Literary agent Kristin Nelson had a sobering post on her blog yesterday. She said she had to reject an author with a really good manuscript because she didn't think she could sell it.
Publishers have become so demanding that a good manuscript just isn't good enough in today's highly speculative market.
And another agent (I apologize because I can't remember who it was) said his agency only wants big books.
Well, duh. What agent doesn't want the next Twilight or Harry Potter? Big books come around maybe once a year. Everyone talks about them and it makes them seem even more important. But is it a good book or a highly commercial and sellable one?
Not that you can't have both commercial and good in the same book, but I can think of quite a few that missed the mark on being a really good read.
Interesting? Yes. Unique? Absolutely. But it's rarely been the kind of book I would call a keeper. Maybe that's why I see so many of them at garage sales.
Sometimes we get so caught up in the excitement of the new and big that we lose our sense of direction.

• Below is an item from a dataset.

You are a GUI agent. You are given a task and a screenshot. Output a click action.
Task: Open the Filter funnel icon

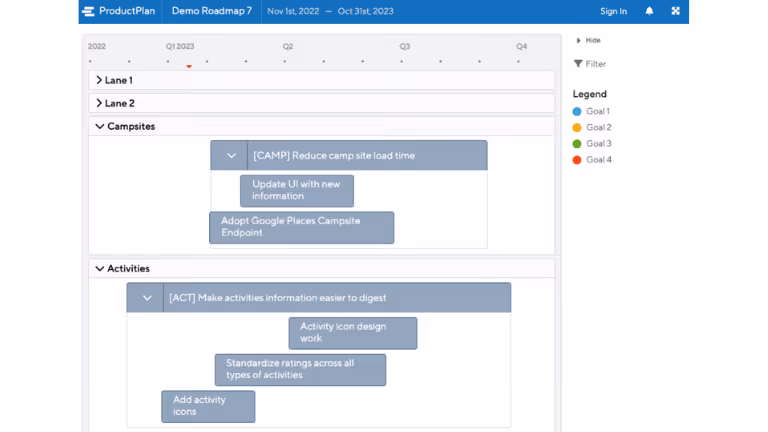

We're mad to read the next blockbuster, just to be part of the "in" crowd. This way we can discuss the big book at the water cooler and talk about how great it is.

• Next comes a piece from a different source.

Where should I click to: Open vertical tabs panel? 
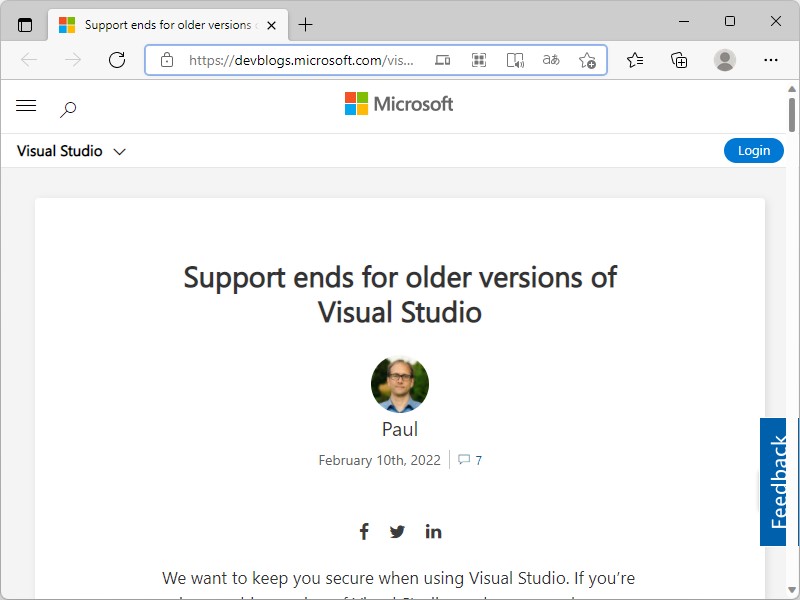24,24
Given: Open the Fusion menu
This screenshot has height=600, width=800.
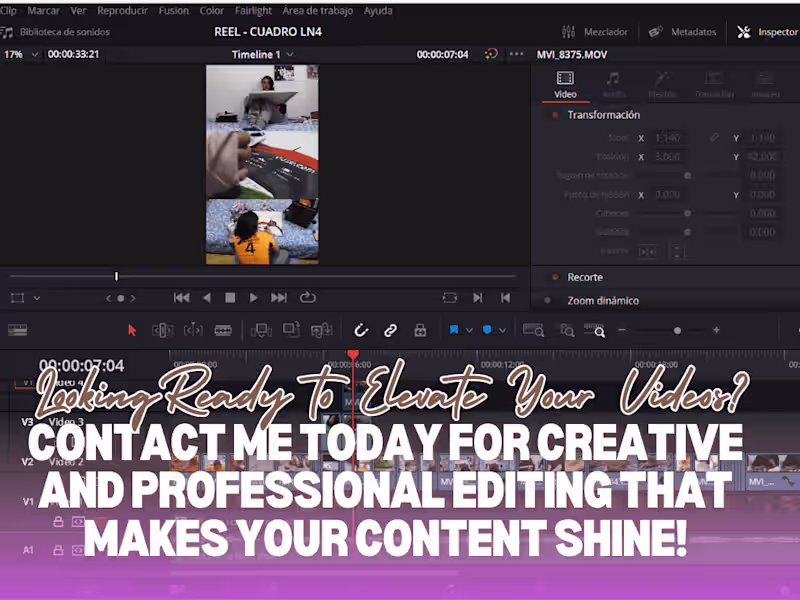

I call this the Emperor's New Clothes syndrome. Everyone else is reading it so it must be good.
I'm not much of a groupie. It took me well over a year to read the Da Vinci Code and that's only because someone gave me the book and insisted I had to read it. Even then I dawdled.
Sure, I want the publishers to make money so the authors can make money. But in limiting our choices and selling us the BIG books, are we losing touch with the good books--the books that remain on our keeper shelves?